Agrarökologie wird längst erfolgreich praktiziert

Die gute Nachricht ist, dass es diese Ansätze bereits gibt und von Bäuerinnen und Bauern in Form von Agrarökologie überall auf der Welt seit Jahrzehnten erfolgreich praktiziert werden. In der Agrarökologie werden Boden, Pflanzen und Tiere als ein gemeinsames Ökosystem verstanden, Biodiversität wird systematisch in den Anbau integriert. Nährstoffe können so erhalten und Böden geschont werden.

Weitere Verbreitung erfuhr Agrarökologie aber vor allem in den 1980er Jahren in Lateinamerika. Statt auf politische Unterstützung zu warten, begannen Bauernorganisationen, allen voran La Via Campesina, Agrarökologie als politischen Begriff zu nutzen, und verknüpften ihn mit dem Konzept der Ernährungssouveränität. Als soziale Bewegung in Lateinamerika formulierten sie den Anspruch an Staat, Gesellschaft und Wissenschaft, in ihren politischen Anliegen nach fairer Teilhabe und ihrer landwirtschaftlichen Arbeit ernst genommen und unterstützt zu werden. Nicht als Empfänger von Hilfsleistungen aus dem Globalen Norden, sondern als Inhaber von Rechten, die einen gleichberechtigten Anspruch an Teilhabe und Gestaltung des Ernährungssystems haben. Agrarökologie zielt darauf, soziale Ungleichheit zu überwinden und eine sozial-ökologische Transformation des bestehenden Agrar- und Ernährungssystems zu ermöglichen.

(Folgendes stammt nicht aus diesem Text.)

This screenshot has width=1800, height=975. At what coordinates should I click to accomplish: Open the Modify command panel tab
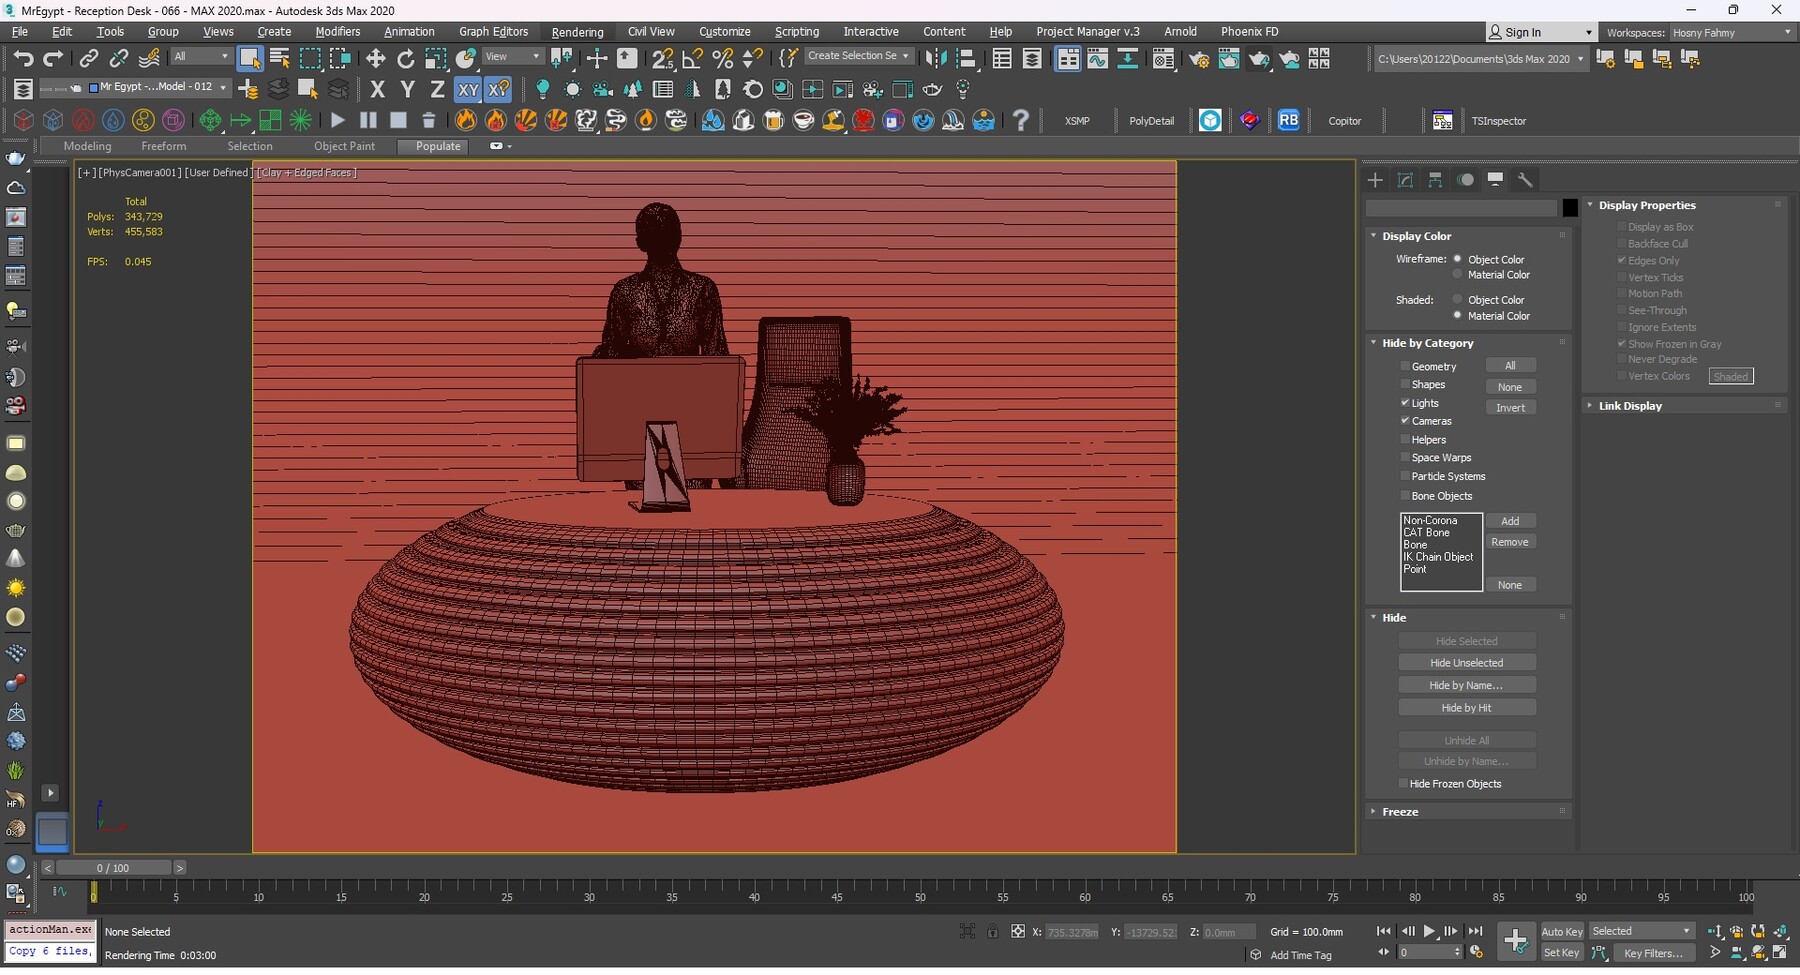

Bleibt zu hoffen, dass Agrarökologie künftig endlich mehr politische und finanzielle Unterstützung erhält, um das volle Potenzial zu entfalten. Und das beinhaltet nicht nur einen Anbau nach den Prinzipien des ökologischen Landbaus, sondern eine völlige Umgestaltung des Ernährungssystems, in dem die Interessen von Menschen, die Nahrung erzeugen und konsumieren, im Zentrum stehen – und nicht die Profite von Konzernen. Allerdings wird das kaum ohne soziale Bewegungen gelingen, die die Interessen jener infrage stellen, die von dem vorherrschenden Modell profitieren.

Lena Bassermann

ist Referentin für Welternährung und globale Landwirtschaft bei INKOTA.